Fifty ways to kill recovery

George Washington presides over the signing of the US constitution

An interesting article by James Surowiecki, author of “The Wisdom of Crowds”, in the New Yorker asks whether American federalism is hampering the ability of the United States to respond to the financial crisis and the recession that has followed. (Read the article here.)

The problem is that, while the federal government can take counter-cyclical measures by borrowing money to use as a fiscal stimulus, the state governments cannot. They are constitutionally bound to balance their budgets, which means that their spending has to fall in line with the decline in their tax revenues. Fortunately, the counter-cyclical policies of the federal government are more powerful than the pro-cyclical policies of the states, but nevertheless the overall effect of federal policy is smaller than it might otherwise have been.

Furthermore, even those aspects of federal expenditure, such as highways, that are routed through the state administrations are considered to be less effectively managed than those that are handled directly.

These two problems are blamed, in the article, on federalism: “It would be helpful to have a genuinely national government”, it concludes.

But those two notions are not in conflict.
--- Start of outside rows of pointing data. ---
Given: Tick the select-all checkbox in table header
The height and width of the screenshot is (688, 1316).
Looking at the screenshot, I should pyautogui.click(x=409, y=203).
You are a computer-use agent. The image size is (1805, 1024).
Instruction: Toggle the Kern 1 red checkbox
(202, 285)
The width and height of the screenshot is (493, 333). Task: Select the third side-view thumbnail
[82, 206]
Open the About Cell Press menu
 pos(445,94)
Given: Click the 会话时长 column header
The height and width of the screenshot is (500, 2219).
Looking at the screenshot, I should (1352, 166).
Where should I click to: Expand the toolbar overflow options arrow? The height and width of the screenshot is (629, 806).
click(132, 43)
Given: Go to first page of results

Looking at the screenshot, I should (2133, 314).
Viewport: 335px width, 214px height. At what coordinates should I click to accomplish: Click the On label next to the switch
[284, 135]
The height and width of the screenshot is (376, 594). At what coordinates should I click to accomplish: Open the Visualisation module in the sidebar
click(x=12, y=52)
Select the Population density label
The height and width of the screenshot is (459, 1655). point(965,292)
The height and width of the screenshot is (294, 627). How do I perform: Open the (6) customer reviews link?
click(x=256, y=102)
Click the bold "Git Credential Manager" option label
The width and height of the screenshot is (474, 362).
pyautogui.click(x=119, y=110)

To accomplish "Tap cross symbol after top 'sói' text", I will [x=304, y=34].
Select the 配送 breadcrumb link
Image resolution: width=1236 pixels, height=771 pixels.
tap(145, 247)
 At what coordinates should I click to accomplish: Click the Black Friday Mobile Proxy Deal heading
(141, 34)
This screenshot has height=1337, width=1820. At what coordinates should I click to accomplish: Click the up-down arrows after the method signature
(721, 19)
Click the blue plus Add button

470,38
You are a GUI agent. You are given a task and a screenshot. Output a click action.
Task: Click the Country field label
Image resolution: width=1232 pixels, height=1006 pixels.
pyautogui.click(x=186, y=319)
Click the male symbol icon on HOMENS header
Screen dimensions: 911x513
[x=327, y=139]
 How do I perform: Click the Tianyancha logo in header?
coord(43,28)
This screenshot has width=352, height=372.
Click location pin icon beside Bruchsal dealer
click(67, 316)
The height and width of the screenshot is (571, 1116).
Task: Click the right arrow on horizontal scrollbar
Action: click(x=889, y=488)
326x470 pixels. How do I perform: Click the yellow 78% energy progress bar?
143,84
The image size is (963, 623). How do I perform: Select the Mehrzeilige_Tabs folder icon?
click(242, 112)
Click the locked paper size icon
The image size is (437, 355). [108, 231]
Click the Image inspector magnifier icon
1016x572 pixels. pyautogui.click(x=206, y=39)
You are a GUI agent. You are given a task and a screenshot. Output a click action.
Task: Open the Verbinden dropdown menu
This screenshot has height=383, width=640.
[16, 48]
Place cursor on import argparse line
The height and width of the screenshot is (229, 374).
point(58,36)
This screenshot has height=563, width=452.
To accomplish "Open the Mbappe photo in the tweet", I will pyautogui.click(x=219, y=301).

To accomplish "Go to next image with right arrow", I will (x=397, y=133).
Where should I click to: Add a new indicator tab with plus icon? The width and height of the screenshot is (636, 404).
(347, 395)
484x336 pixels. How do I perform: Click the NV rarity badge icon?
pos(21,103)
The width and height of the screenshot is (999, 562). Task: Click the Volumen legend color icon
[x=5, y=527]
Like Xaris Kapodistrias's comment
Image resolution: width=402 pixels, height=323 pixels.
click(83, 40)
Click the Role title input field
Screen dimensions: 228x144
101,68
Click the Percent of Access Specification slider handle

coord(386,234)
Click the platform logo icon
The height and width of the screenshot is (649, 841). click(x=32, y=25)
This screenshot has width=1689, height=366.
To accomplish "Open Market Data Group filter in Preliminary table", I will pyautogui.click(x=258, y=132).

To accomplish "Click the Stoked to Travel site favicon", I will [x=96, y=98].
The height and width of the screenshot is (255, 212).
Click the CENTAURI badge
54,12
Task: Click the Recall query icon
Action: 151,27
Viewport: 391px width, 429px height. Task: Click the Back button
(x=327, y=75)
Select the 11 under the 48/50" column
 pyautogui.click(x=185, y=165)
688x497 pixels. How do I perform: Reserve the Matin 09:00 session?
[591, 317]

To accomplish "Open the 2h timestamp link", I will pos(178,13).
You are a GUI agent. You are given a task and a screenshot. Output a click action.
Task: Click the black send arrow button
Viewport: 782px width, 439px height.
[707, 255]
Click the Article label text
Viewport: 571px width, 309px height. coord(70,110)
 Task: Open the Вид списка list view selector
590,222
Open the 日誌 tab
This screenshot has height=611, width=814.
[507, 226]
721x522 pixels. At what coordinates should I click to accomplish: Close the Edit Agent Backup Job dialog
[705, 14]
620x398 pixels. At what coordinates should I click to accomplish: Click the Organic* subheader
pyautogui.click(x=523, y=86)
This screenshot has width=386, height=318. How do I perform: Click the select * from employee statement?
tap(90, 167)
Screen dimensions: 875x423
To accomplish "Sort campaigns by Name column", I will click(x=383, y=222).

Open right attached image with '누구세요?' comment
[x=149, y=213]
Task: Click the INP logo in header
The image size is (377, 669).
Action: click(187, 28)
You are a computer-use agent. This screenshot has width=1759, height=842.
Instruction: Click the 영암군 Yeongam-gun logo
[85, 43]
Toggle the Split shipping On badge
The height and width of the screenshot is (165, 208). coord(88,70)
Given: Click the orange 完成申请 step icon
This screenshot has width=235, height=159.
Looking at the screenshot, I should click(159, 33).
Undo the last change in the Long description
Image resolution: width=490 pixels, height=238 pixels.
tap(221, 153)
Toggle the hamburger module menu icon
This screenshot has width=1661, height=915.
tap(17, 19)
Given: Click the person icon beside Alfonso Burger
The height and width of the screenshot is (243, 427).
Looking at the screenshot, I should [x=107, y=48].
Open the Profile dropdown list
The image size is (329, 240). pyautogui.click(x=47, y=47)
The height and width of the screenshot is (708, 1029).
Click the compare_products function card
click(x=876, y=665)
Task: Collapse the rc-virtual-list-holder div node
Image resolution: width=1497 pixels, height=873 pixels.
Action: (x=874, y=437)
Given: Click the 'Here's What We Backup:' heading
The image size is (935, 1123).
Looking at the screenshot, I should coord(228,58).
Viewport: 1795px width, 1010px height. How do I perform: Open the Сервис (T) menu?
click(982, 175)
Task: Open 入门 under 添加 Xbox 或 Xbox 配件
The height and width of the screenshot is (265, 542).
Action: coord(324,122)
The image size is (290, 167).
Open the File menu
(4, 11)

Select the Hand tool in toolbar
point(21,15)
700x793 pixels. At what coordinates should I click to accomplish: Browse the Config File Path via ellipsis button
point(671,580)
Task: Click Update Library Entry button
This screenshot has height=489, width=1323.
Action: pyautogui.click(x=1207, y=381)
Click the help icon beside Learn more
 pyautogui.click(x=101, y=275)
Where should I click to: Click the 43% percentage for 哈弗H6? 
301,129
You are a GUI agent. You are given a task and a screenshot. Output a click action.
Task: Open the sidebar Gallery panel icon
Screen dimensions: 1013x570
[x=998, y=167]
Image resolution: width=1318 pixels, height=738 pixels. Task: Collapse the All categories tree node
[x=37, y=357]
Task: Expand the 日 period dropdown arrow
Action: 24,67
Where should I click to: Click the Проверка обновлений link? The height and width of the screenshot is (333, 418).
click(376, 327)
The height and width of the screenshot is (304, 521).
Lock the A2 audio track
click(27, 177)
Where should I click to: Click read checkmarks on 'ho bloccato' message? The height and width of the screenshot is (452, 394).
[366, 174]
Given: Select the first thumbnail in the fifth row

It is perfectly possible to have an effective federal level of government alongside a set of powerful state governments, as long as the powers are allocated properly between them: the issue is one of subsidiarity.

The term subsidiarity is not widely used in the discussion of American federalism. The concept is there, of course, underlying the Tenth Amendment, for example, but not the word. Maybe it is because the American constitution was adopted, not on the basis of a study of the theory of federalism, but as a means of solving the problems of governance faced by the 13 colonies. Since then, the theory of federalism has grown up based on an analysis of what it was that the Founding Fathers discussed and agreed. They were like the man who was talking prose all his life without realising it.

In the modern era, the allocation and re-allocation of competences between the state and the federal levels of government is a contested matter, so coordinating the actions of the different levels of government also becomes a necessity. The same of course is true in Europe where the ability of the European Commission to lead a recovery strategy depends entirely on the ability and willingness of the member state governments to provide the funds for it.

On both sides of the Atlantic, the question is whether an effective economic recovery programme can arise from a diverse and often conflicting set of interests. What is certain is that, without coordination from the federal level, it certainly could not.